Eric Gapud, MD, PhD / Michael E. Wechsler, MD - Improving Recognition and Management of EGPA: A Multidisciplinary Approach to Individualizing Treatment

Go online to PeerView.com/DKK860 to view the activity, download slides and practice aids, and complete the post-test to earn credit. Eosinophilic granulomatosis with polyangiitis (EGPA) is a rare multisystemic disorder that can be fatal if left untreated. EGPA is characterized by moderate-to-severe asthma, peripheral blood eosinophilia, mononeuropathy or polyneuropathy, pulmonary infiltrates, paranasal sinus abnormalities, and extravascular eosinophils or eosinophilic vasculitis. Optimal treatment involves accurate diagnosis of the condition, keeping abreast of novel and emerging therapies, and a multidisciplinary approach.
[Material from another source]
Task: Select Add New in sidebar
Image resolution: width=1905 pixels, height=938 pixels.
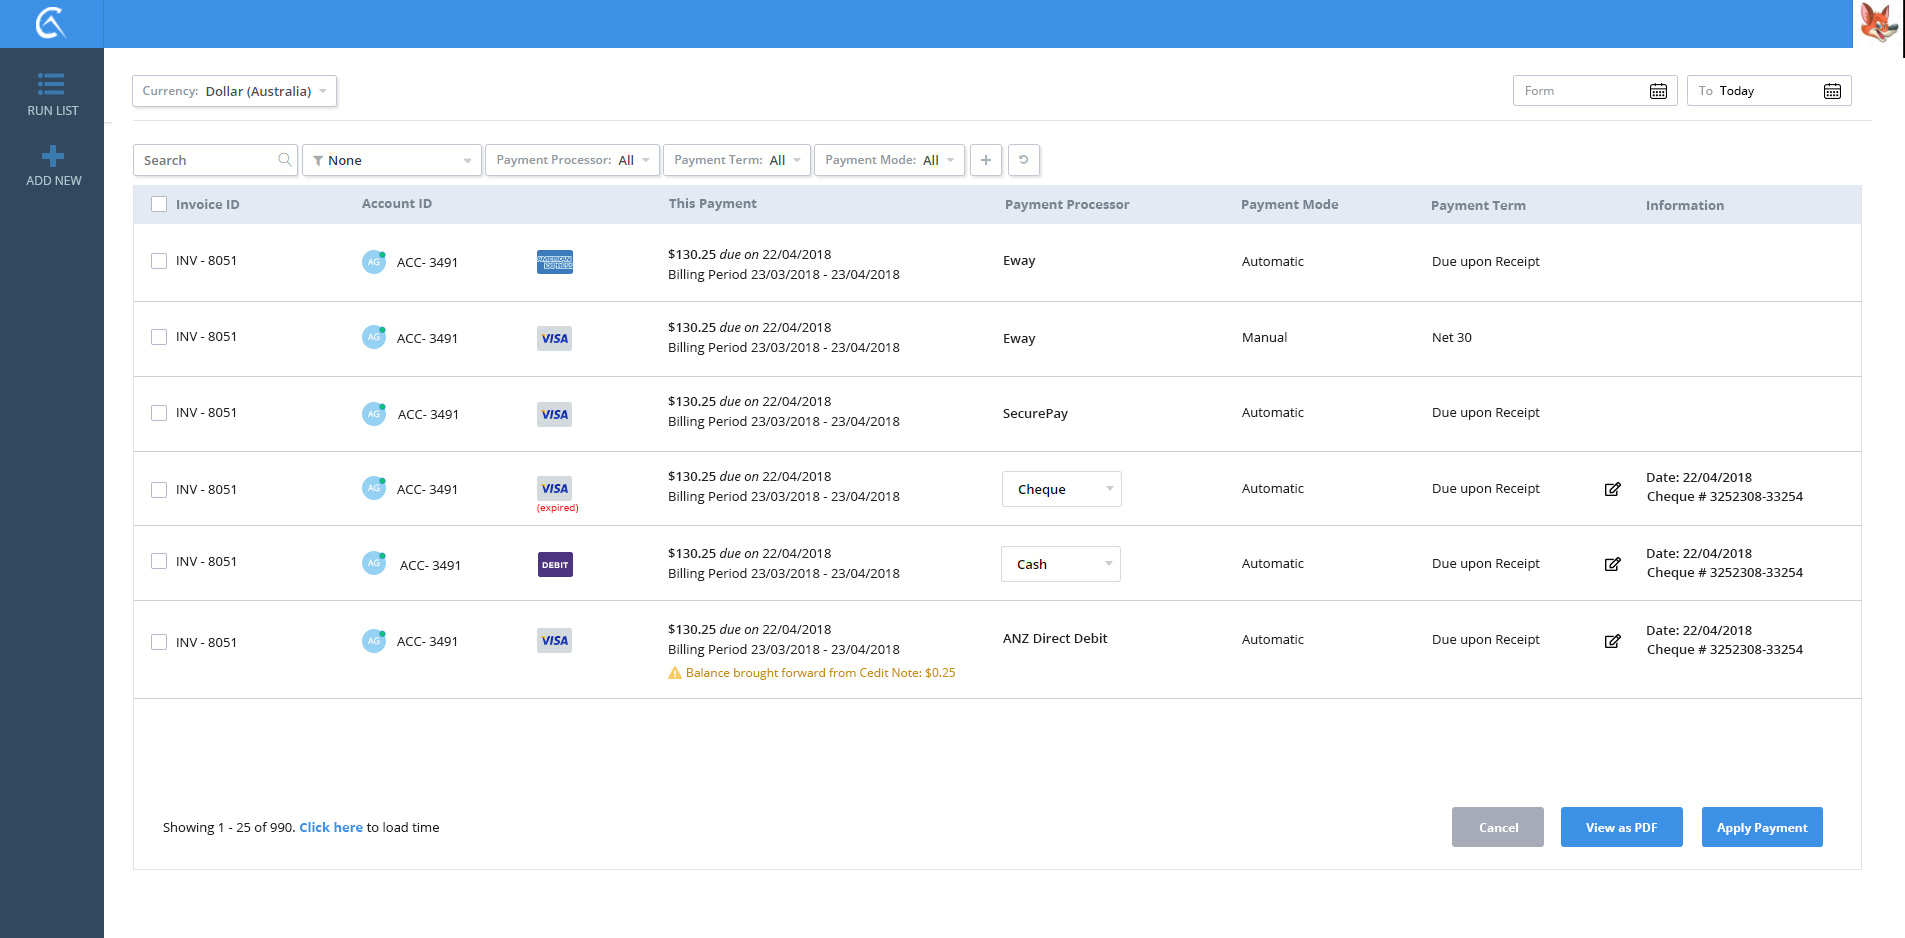Action: point(53,166)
This web broadcast features two experts in EGPA as they aim to give a greater understanding into the recognition, diagnosis, and individualized management of EGPA. The event concludes with a practicum discussion to connect the data with real-life application. Upon completion of this activity, participants should be better able to: Describe the pathophysiology of eosinophilic granulomatosis with polyangiitis (EGPA) and its relationship to novel therapeutic targets, Recognize the importance of a multidisciplinary approach in diagnosing and managing patients with EGPA, Apply evidence-based approaches to diagnose and differentiate EGPA from other eosinophilic disorders, Develop individualized treatment plans for patients with EGPA based on the latest clinical data.